Continued consumer skepticism is fueling new trends in digital marketing, and reshaping the strategies to reach an ever-evolving public with fresh ideas to boost awareness and drive brand engagement.

Here are the key drivers in our new digital world, according to Marketing Land.

1. As consumer skepticism grows, affiliates will play an even more vital role in the marketing mix.

While there are several factors fueling the recent growth, we are witnessing in the affiliate industry, one is the erosion of brand loyalty. With the internet making it easy for consumers to gather information and purchases from any brand around the globe, the idea of consumer loyalty is but a memory.

Exacerbating things is the term “Fake News” has evolved beyond the media into the business world. In fact, 63% of consumers say they trust the information they receive from influencers more than from brands, making true and accurate disclosures particularly important. And while this may be dismaying for marketers who must increasingly look outside the typical marketing mix to get the job done, for affiliates, this only signals further growth.

+ + + + + + +

__DIRECTION A__
Rewrite the stretch of the digital marketing passage from "Here are the" through "the marketing mix.", putting "partners" in place of "affiliates".

+ + + + + + +

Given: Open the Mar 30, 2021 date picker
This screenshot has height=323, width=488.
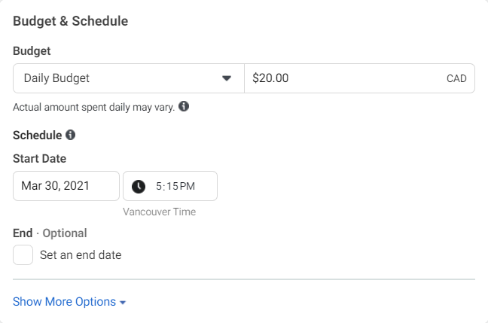Looking at the screenshot, I should click(66, 186).
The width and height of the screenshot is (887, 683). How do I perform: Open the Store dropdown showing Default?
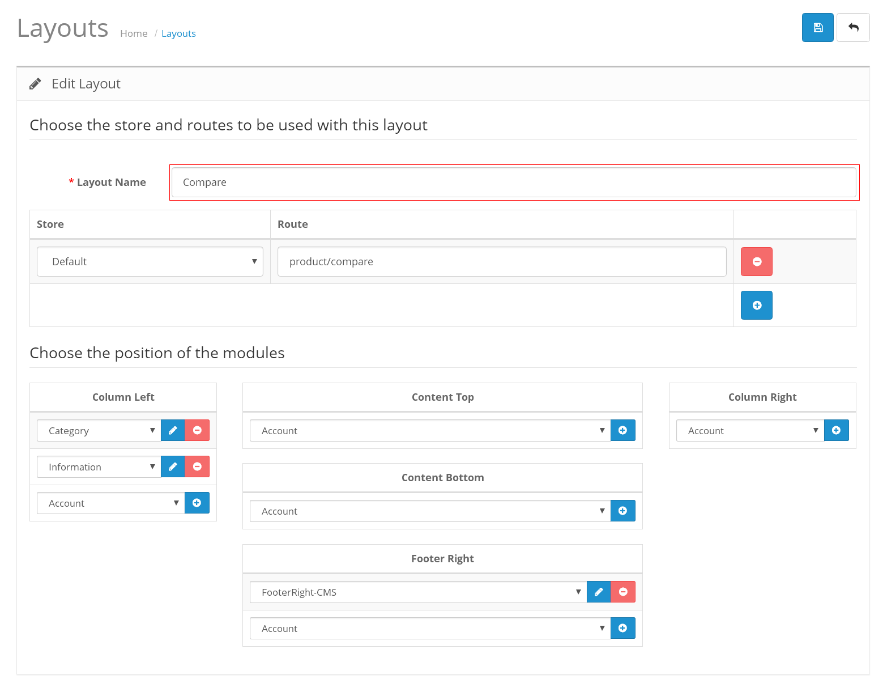(x=150, y=262)
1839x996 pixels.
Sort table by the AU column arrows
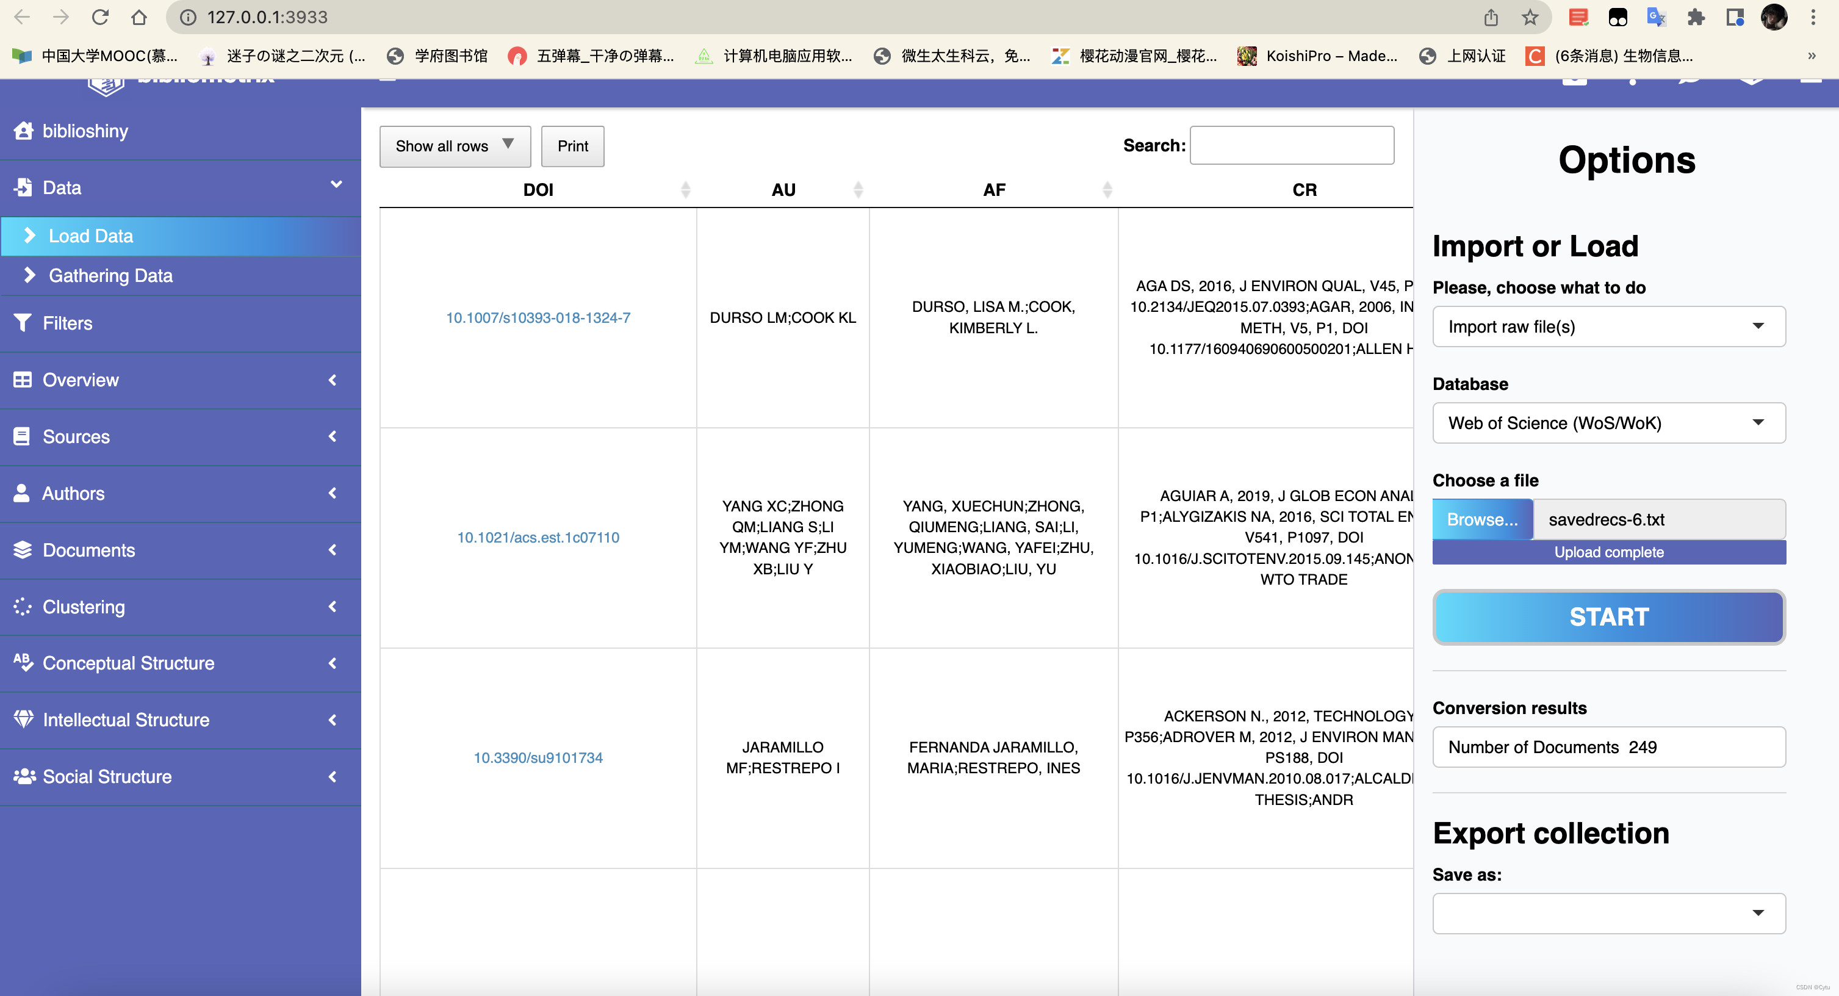pos(859,189)
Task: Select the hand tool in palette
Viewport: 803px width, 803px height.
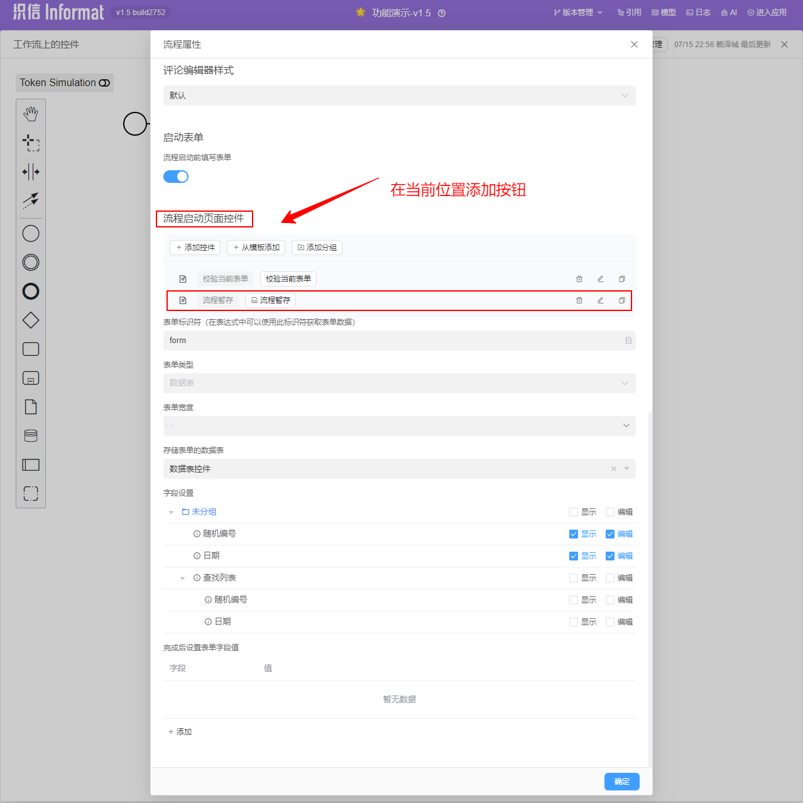Action: (x=31, y=114)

+ + + + + + +

__DIRECTION B__
Output the stretch of the records from their first line through the line that contains "pos(859,189)", both ends included, and leave the pictures out.

__TASK OUTPUT A__
Here are the key drivers in our new digital world, according to Marketing Land.

1. As consumer skepticism grows, partners will play an even more vital role in the marketing mix.

__TASK OUTPUT B__
Given: Open the Mar 30, 2021 date picker
This screenshot has height=323, width=488.
Looking at the screenshot, I should click(66, 186).
The width and height of the screenshot is (887, 683). How do I perform: Open the Store dropdown showing Default?
(x=150, y=262)
1839x996 pixels.
Sort table by the AU column arrows
pos(859,189)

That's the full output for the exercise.